◆ What this task involves ◆
Extract every line of the material that holds the string "filter".

◆ Input data ◆
-------------------------

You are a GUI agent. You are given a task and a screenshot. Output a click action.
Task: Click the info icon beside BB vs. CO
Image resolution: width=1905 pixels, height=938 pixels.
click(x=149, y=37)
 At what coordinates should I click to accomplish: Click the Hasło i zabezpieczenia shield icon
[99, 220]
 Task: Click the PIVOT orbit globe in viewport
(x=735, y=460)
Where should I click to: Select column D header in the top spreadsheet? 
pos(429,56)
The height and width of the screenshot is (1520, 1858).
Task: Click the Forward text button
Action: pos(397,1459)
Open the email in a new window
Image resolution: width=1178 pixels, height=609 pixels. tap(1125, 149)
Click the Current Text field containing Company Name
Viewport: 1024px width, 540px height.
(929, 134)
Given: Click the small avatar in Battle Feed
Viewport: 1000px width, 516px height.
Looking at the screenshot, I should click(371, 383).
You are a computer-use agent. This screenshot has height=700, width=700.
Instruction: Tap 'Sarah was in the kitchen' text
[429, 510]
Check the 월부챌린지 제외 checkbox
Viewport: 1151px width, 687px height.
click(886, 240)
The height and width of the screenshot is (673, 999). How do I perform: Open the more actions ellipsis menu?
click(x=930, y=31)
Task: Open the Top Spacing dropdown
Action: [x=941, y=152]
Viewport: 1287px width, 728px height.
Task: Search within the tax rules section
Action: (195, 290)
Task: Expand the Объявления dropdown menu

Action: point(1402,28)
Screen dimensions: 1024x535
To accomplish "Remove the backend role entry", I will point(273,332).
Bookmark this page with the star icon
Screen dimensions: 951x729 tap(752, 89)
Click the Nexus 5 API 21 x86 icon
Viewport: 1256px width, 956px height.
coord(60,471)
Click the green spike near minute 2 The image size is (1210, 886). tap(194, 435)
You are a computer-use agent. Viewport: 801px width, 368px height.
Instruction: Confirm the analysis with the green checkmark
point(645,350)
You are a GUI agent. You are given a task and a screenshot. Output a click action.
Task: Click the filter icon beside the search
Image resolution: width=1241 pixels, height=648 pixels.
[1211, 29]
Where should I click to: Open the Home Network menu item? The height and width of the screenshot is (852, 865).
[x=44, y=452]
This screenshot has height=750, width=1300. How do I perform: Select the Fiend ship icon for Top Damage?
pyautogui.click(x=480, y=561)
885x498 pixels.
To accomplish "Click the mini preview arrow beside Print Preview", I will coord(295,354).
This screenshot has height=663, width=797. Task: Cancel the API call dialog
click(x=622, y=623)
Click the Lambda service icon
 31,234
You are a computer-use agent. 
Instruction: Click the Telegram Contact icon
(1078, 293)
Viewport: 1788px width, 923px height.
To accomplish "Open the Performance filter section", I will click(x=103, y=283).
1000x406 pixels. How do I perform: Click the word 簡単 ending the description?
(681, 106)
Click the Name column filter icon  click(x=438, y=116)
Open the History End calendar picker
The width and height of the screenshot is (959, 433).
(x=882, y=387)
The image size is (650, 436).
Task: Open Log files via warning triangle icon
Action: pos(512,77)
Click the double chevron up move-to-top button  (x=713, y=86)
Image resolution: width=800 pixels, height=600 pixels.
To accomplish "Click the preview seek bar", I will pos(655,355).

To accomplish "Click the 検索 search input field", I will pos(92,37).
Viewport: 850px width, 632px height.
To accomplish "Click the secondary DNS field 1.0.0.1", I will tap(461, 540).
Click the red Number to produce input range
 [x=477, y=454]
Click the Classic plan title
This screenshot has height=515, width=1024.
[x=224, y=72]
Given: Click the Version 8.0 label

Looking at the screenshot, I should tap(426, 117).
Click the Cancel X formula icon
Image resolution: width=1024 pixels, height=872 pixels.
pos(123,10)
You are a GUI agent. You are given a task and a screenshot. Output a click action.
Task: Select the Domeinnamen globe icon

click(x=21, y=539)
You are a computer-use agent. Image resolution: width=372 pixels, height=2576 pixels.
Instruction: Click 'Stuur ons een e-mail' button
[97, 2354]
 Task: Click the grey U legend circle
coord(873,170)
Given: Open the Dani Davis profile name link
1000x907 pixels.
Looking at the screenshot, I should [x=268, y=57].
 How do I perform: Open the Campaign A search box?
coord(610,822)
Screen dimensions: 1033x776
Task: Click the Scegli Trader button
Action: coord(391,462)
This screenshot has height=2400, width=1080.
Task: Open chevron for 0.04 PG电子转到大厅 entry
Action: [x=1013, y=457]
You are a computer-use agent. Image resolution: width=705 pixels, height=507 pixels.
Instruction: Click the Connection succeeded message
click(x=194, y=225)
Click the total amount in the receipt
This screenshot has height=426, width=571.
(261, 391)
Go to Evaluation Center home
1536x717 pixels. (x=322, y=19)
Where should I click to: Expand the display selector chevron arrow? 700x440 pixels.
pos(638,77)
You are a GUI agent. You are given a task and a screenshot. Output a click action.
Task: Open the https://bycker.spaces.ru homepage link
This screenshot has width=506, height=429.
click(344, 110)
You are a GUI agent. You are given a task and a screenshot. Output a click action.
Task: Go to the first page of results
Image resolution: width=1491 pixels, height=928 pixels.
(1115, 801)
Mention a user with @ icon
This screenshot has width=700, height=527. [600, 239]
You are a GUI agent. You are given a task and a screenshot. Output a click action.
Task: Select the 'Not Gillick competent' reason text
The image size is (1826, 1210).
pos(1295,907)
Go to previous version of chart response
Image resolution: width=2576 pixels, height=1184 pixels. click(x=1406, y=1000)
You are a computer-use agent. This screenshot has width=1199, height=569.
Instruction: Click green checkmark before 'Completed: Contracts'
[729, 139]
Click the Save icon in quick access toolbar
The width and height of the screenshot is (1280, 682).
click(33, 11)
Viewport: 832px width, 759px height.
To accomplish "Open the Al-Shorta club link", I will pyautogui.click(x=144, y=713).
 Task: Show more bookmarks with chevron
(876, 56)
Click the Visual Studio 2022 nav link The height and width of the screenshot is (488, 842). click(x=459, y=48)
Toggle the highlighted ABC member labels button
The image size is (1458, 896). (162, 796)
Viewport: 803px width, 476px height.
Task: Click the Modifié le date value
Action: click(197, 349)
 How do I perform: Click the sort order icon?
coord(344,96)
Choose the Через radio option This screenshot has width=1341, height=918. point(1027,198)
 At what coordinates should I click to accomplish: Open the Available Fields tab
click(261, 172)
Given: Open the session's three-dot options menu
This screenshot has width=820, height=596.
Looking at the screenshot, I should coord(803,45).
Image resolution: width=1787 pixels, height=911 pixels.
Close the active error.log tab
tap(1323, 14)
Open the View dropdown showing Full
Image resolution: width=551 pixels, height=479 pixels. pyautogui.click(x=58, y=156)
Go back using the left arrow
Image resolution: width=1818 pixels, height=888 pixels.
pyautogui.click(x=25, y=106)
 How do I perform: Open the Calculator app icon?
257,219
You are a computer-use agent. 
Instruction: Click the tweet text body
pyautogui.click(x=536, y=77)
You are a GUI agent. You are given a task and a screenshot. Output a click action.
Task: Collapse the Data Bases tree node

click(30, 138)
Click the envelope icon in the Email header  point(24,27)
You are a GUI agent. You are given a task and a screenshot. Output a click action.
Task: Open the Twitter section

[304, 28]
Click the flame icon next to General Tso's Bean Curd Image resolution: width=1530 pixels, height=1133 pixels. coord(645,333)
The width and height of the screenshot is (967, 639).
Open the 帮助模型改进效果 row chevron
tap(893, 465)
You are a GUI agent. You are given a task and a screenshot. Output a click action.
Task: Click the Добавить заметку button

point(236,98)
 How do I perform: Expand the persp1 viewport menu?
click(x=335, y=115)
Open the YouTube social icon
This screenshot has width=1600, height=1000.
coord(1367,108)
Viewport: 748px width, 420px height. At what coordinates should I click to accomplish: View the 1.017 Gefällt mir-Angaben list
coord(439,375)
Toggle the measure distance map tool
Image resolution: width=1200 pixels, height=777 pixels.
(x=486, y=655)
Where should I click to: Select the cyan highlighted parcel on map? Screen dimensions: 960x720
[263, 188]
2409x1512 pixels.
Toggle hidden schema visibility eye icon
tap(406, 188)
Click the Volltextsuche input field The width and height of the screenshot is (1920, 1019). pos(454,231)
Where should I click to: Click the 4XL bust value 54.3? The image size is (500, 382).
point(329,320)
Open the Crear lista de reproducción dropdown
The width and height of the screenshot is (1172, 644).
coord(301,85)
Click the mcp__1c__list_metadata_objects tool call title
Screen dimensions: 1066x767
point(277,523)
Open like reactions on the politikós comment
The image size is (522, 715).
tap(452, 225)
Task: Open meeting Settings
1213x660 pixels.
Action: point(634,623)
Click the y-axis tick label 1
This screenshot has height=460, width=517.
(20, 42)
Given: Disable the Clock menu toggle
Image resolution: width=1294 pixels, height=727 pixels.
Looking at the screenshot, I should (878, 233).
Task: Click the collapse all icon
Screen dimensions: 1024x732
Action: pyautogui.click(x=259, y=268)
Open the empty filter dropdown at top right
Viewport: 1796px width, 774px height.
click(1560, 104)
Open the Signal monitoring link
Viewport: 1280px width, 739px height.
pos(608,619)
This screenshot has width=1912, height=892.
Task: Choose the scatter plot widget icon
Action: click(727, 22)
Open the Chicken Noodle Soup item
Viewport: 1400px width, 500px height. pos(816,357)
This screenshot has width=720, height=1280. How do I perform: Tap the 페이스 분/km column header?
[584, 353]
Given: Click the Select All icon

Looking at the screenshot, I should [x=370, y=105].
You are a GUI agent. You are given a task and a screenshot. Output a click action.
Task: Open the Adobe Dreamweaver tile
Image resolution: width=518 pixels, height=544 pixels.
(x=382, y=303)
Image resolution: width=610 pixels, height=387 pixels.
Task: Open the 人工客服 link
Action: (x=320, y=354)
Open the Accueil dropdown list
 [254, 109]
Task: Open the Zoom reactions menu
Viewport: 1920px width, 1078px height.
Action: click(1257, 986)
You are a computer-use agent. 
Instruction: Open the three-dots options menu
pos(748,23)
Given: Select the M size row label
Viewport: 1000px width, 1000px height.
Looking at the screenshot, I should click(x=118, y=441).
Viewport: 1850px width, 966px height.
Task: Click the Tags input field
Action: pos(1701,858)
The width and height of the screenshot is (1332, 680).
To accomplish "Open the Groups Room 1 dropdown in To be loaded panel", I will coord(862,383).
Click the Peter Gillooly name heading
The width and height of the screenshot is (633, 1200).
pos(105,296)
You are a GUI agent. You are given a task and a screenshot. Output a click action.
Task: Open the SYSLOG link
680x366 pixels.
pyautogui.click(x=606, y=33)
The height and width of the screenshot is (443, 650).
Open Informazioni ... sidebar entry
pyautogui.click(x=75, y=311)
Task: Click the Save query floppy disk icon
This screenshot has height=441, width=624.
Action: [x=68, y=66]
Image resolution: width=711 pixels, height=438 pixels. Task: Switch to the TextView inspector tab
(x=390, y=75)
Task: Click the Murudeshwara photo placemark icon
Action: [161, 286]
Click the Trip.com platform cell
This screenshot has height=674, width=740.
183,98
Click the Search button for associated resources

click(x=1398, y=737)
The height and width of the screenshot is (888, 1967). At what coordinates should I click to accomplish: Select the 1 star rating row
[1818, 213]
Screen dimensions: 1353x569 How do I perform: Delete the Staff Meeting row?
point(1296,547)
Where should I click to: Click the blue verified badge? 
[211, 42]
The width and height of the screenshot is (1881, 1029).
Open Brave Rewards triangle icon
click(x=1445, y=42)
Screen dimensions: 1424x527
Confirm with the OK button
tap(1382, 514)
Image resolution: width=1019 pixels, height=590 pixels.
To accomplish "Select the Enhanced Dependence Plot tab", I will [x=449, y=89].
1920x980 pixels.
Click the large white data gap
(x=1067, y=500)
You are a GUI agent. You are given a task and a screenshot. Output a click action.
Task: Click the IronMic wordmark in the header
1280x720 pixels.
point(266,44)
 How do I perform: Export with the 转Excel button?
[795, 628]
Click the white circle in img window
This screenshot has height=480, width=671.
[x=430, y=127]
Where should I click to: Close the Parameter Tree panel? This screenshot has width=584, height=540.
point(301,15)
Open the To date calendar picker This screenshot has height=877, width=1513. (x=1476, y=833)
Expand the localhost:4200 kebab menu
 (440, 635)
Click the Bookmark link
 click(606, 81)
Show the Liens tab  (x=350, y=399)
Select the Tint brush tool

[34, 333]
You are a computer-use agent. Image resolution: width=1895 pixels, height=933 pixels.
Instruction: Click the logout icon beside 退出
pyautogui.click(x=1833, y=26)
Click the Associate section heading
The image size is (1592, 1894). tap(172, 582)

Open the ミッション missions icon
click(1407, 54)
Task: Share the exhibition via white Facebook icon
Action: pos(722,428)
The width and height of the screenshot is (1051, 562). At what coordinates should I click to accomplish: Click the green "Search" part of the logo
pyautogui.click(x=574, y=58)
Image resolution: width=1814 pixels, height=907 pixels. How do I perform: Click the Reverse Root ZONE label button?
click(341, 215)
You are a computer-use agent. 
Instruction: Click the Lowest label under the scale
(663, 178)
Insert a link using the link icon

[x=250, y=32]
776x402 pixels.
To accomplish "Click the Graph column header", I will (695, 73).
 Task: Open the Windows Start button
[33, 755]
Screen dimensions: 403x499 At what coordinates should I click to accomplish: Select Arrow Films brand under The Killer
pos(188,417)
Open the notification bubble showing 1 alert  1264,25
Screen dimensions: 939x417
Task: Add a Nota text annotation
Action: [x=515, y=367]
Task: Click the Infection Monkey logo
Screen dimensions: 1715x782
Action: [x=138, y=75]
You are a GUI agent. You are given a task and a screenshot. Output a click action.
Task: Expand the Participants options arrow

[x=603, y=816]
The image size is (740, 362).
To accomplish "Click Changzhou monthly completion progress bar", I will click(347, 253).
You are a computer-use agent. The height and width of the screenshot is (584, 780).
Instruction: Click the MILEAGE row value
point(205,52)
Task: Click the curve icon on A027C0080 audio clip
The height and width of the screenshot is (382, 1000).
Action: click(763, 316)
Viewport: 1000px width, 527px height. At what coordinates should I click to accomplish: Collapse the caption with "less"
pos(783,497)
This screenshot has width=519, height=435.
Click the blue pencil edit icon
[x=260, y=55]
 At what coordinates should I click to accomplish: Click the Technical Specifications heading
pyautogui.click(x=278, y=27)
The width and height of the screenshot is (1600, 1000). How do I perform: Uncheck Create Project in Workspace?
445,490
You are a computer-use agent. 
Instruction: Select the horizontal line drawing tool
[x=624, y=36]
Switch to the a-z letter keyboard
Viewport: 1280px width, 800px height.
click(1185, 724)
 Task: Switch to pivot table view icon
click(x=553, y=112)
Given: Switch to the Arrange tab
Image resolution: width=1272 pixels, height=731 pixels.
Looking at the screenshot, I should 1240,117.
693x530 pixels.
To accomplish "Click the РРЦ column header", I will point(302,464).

-------------------------

◆ Answer to the exercise ◆
Task: Click the filter icon beside the search
To accomplish "Open the Performance filter section", I will click(x=103, y=283).
Click the Name column filter icon  click(x=438, y=116)
Open the empty filter dropdown at top right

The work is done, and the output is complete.